On December 14, 2022

A tree goes to Washington

Vermont inaugurated a national tradition

By Julia Purdy

High on Bethel Mountain Road outside Rochester, observant travelers might notice two prominent brown wooden signs flanking the road, with carved letters announcing the Riley Bostwick Wildlife Management Area and the Millionth Acre Tree Farm.

Totaling 350 acres, these parcels represent the life work of Riley Bostwick, a World War I veteran who returned to the family farm and the woodsman’s life he knew.

Bostwick’s deep familiarity with the forests and his talent for silviculture established an enduring legacy in the form of three national Christmas trees, two of them hand-chosen by Bostwick himself.

Born in the logging community of Granville in 1890, Riley Bostwick was as rooted in the White River Valley as the Christmas trees that he sent down-country. Growing up without benefit of today’s forestry technology, he knew the woods from experience — “like the back of his hand,” as the saying goes.

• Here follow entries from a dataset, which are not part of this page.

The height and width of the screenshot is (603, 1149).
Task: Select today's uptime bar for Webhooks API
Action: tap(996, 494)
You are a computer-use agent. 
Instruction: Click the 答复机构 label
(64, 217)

So, when President Calvin Coolidge called for the first-ever national Christmas tree in 1923, Bostwick was ready.

The evergreen tree that was destined to become the first national Christmas tree to grace the Ellipse in front of the White House was growing deep within the future Green Mountain National Forest, on forest land belonging to publisher and philanthropist Col. Joseph Battell of Middlebury.

Working at that time as private forest warden for Col. Battell, Bostwick knew just the tree, an imposing, perfectly formed wild balsam fir growing on Bread Loaf Mountain in Ripton. Vermont-born Coolidge accepted it.

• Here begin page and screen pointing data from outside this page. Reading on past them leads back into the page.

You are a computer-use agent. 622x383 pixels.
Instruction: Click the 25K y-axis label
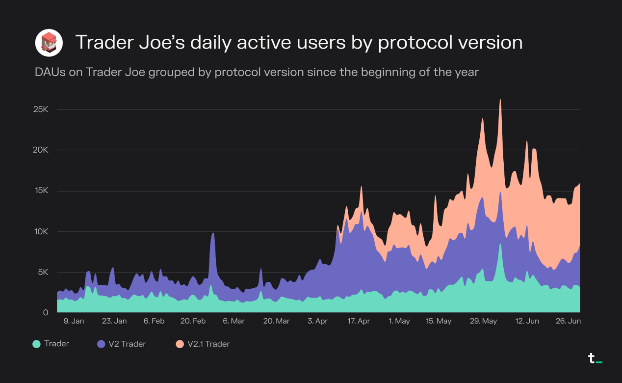pos(41,109)
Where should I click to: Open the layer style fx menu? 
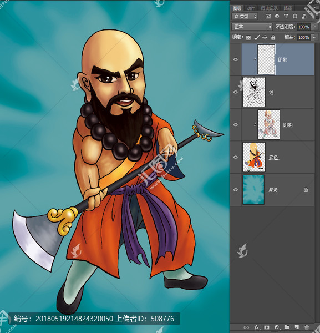click(x=257, y=327)
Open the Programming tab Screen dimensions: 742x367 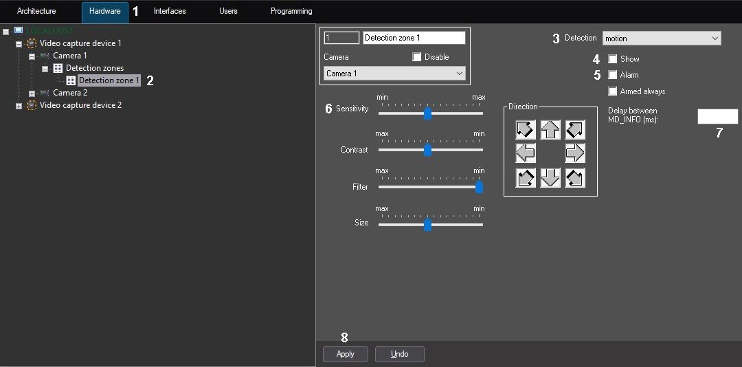(291, 12)
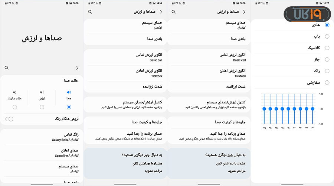Enable the راک equalizer preset
The height and width of the screenshot is (186, 334).
click(x=327, y=71)
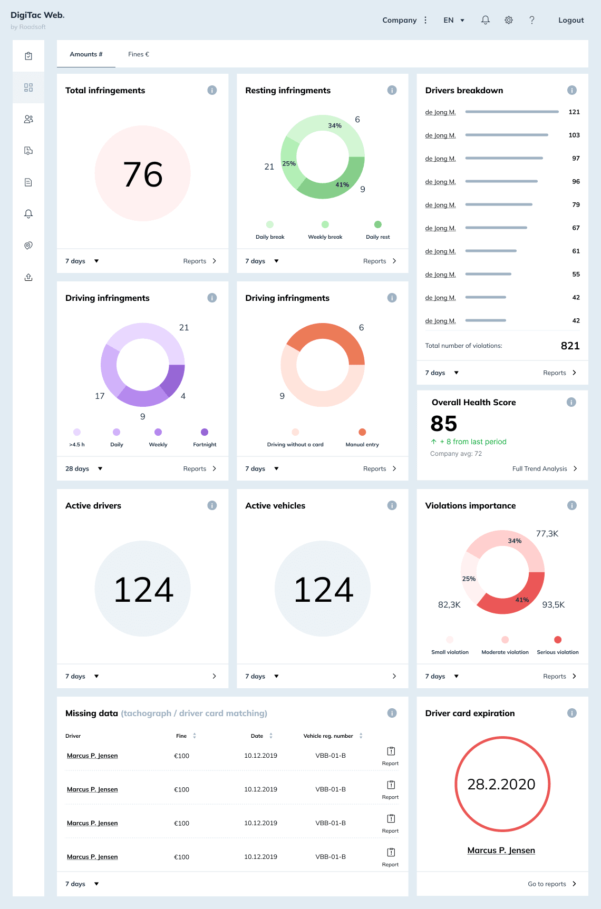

On Christmas Eve, 1923 — when electricity was still a novelty in many regions of the nation —  President Coolidge walked out to the tree, pushed a button, and the 48-foot tree blazed with 2,500 lights.

Bostwick also had his eye on another young balsam fir, which had sprouted in a sheltered spot on his own land in Granville and now showed exceptional promise. For years he nurtured this new tree, giving it plenty of sunlight while encouraging seedlings to sprout around it, thus holding moisture in the soil, and even porcupine-proofing it with a special cuff.

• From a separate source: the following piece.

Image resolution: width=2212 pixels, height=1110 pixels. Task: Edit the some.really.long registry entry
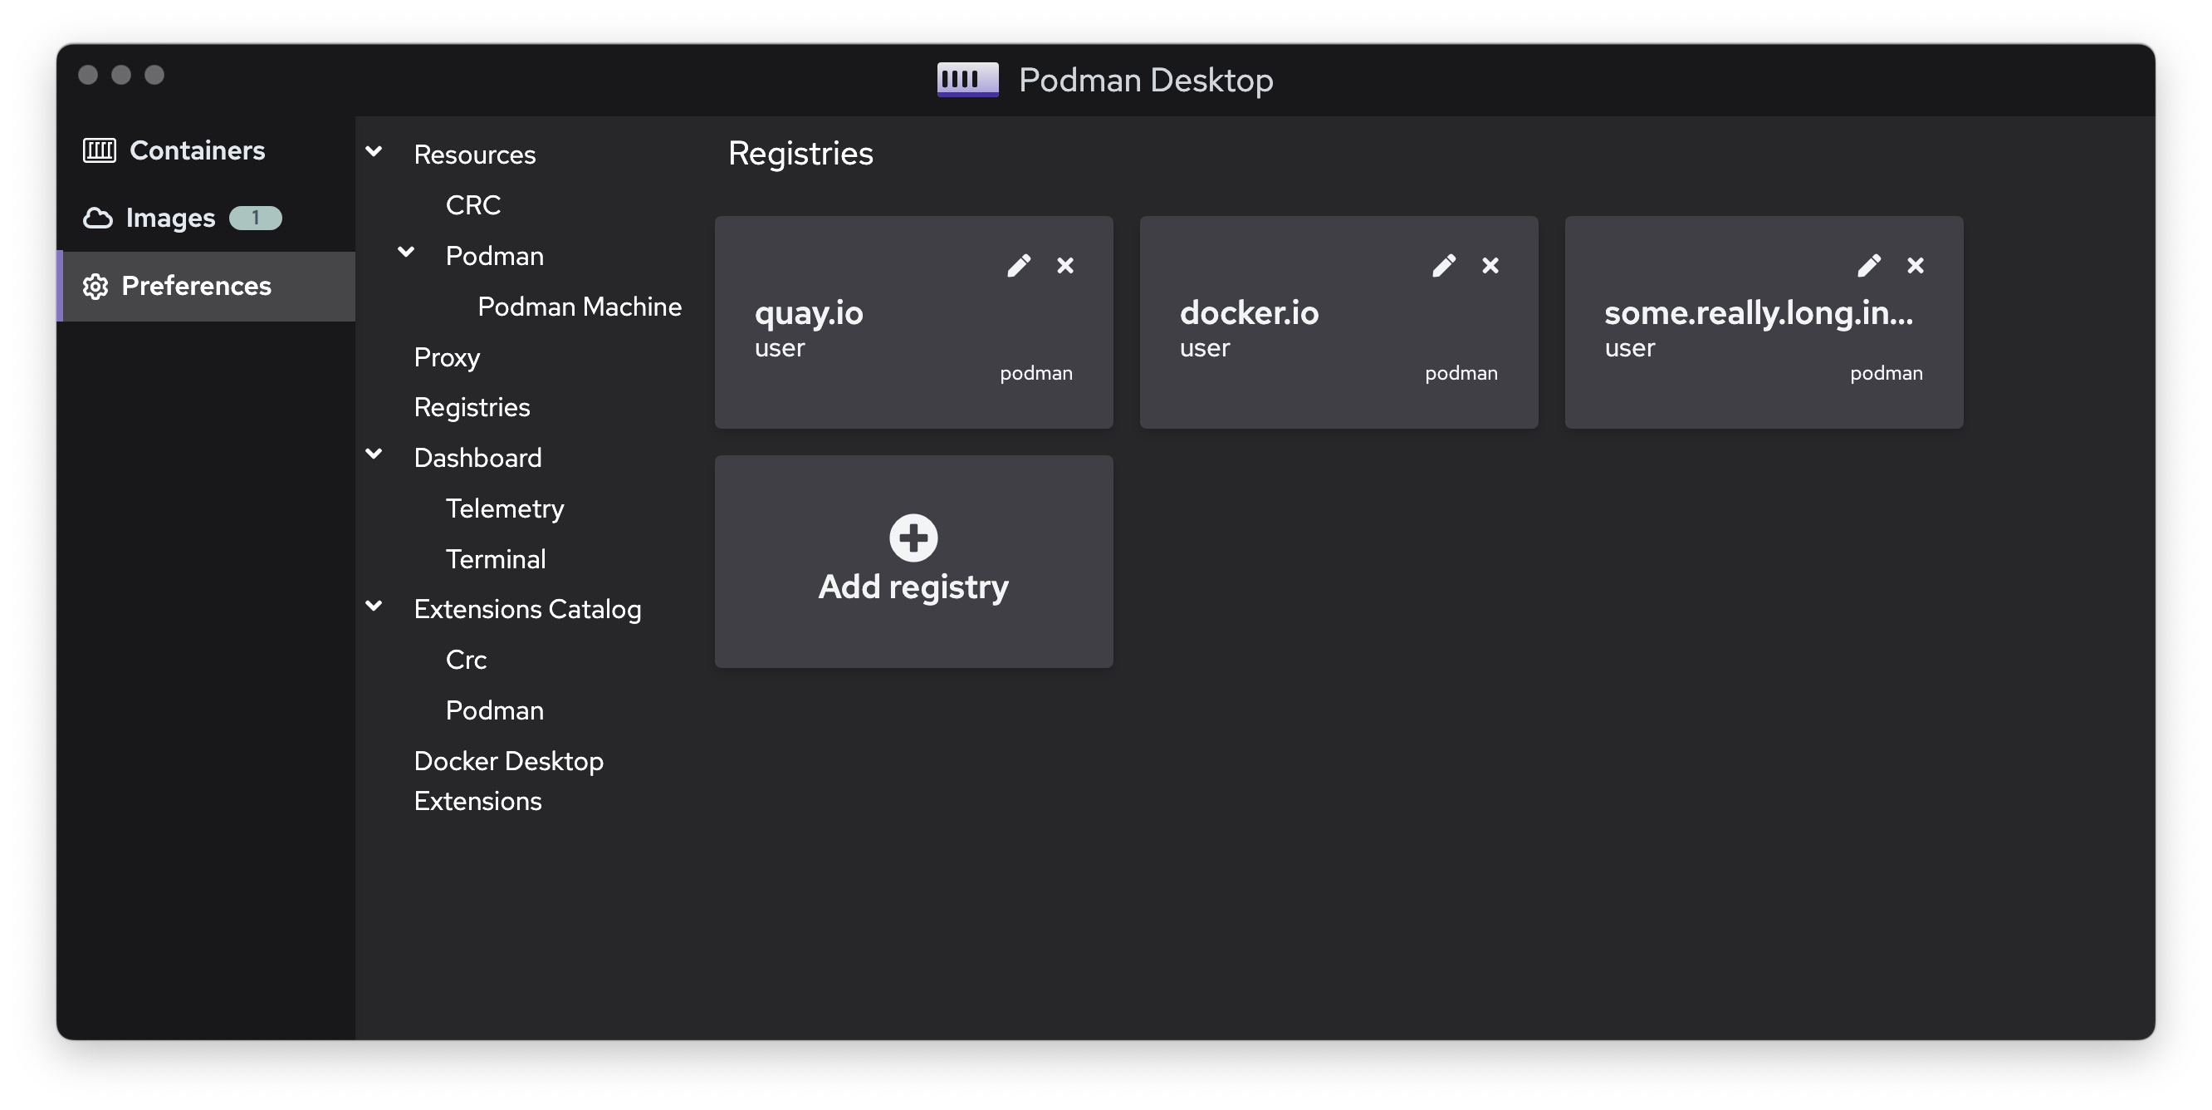1869,265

In 1963, in his mid-70s, Riley Bostwick approached the U.S. Forest Service, which now owned the old farm property, with the suggestion that the specimen — a 70-foot spire with a trunk diameter of 17 inches at breast-height and a 27-foot maximum spread — was about ready for its national debut in front of the Johnson White House.

So it was that in 1967, under the supervision of Bostwick and Richard Curtis of Rochester, his longtime assistant, the tree was harvested by hand, in the snow, amid a jubilant crowd of onlookers.

The tree was carefully lowered by crane, brought into Rochester village and swathed in burlap, then it left Rochester on a flatbed trailer, escorted by a convoy of automobiles. At the departure ceremony in Rochester’s park on Nov. 27, 1967, Rev. Alan Bond of the Federated Church gave the prayer of invocation.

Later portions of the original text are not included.